The dynamic inductive bias selection perspective that we propose to apply to human activity recognition could be framed into two levels: (1) making explicit the inductive biases related to the complete activity recognition chain (domain knowledge) in the form of surrogate models and (2) maintaining alternative or competing learning configurations (inductive biases) by allowing easy and rapid adaptation relative to new configurations. The discussion here is framed around the importance of domain knowledge and the three pillars of our proposed approach which can be stated as questions: (i) which knowledge to encode; (ii) how to encode it; and (iii) how do we incorporate it into deployed models? To make the analysis complete, throughout the discussion, we provide concrete and detailed examples of domain knowledge and the way these could be represented and incorporated into learning models.

7.1. Which Knowledge to Encode?

In the proposed instantiation of the framework, we investigated how the dynamics of body movements encoded in an explicit manner can be incorporated into activity recognition models in order to improve recognition performances. The incorporation of prior knowledge, particularly the topology of the on-body sensor deployments into activity recognition models, holds an important place in the literature. Long lines of research proposed, for example, to leverage 3D body skeleton-based representations exist [93,94,95,96,97], ontologies [120,121], etc. That being said, other aspects can be modeled and incorporated into activity recognition models and can affect virtually every step in the recognition chain from the measurement process to the topology of the sensor deployment as well as the transmission mechanisms used between the nodes of the sensor deployments.

Regarding these transmission mechanisms, the on-body placement of the sensing nodes has two visible and important interests: the first, as we saw, is related to global structure (or topology) that these nodes form and that we considered above to help us capture and leverage the dynamics of the body movements. The second is related to the physical layers of the radio-frequency (RF) communication components used to connect, in a wireless fashion, the various on-body sensors together and that are highly impacted by the placement of the sensing nodes. In particular, among these components, the radio channel forms the medium responsible for propagating raw data between the sensing nodes.

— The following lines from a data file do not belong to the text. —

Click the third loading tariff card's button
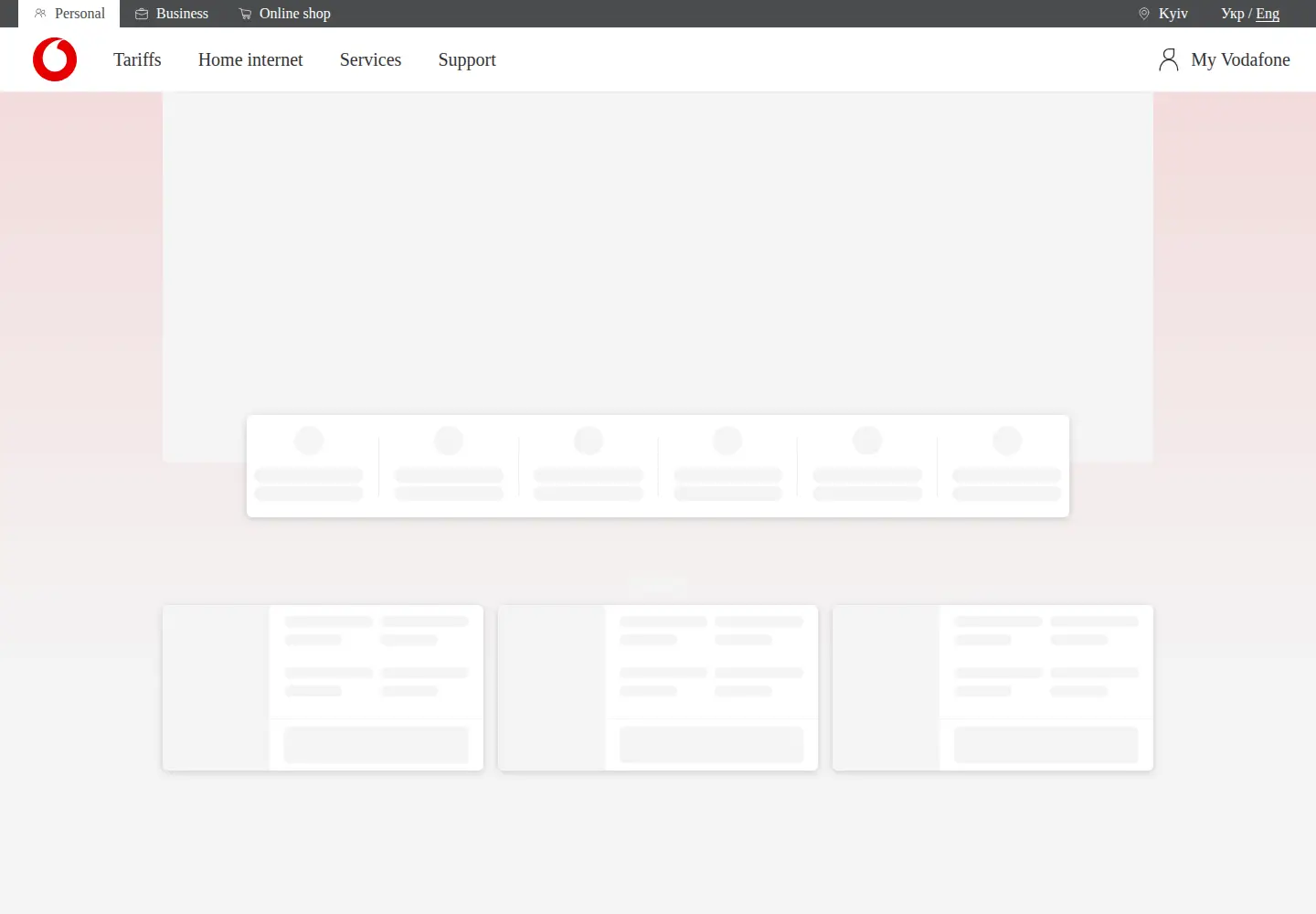The image size is (1316, 914). coord(1046,745)
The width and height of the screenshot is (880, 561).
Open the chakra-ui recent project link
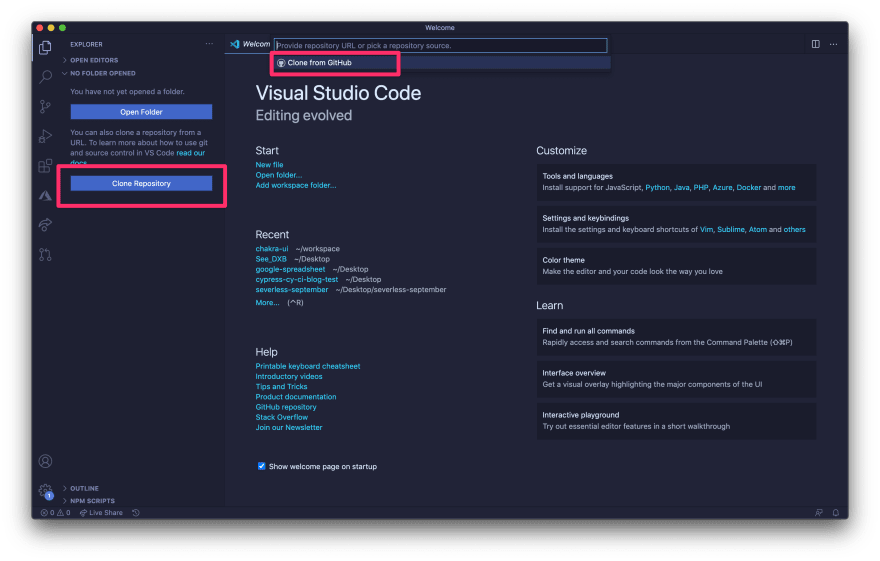(x=272, y=248)
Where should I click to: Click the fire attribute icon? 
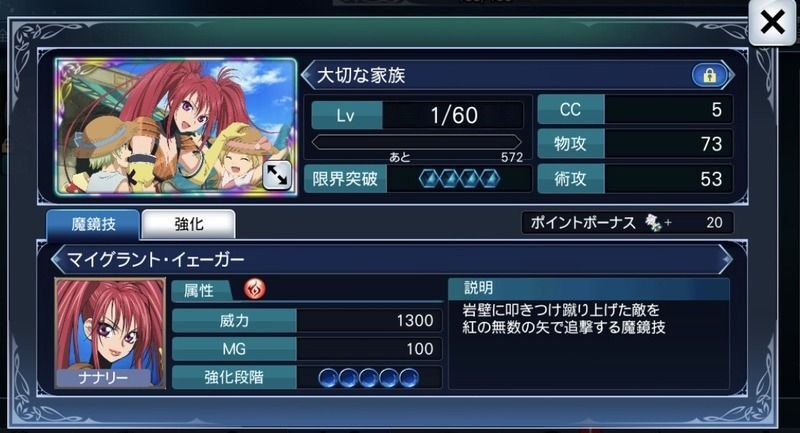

This component is impacted by noise and interference which additionally evolves with time as a result, in the case of on-body sensor deployments, of the body movements and the environment (e.g., reflections of the radio waves on the walls) leading eventually to path loss and the impossibility to transmit data [122]. Various studies have been carried using different models of transceivers and showed a lack of communications among nodes depending on their on-body locations [123]. For examples, in [124,125], the authors experimented with 802.15.4-based CC2420 transceivers placed in different parts of the body including chest, ankle, and back of patients, etc. The results showed a lot of variations in terms of communication among the nodes. Figure 26 illustrates the impact of the transceivers’ on-body locations on the path loss. Furthermore, the authors in [126] studied the problem of path loss with respect to the underlying network topology, noticeably star vs. multi-hope mesh, where a reduction in the emitter-receiver distance could counteract this problem.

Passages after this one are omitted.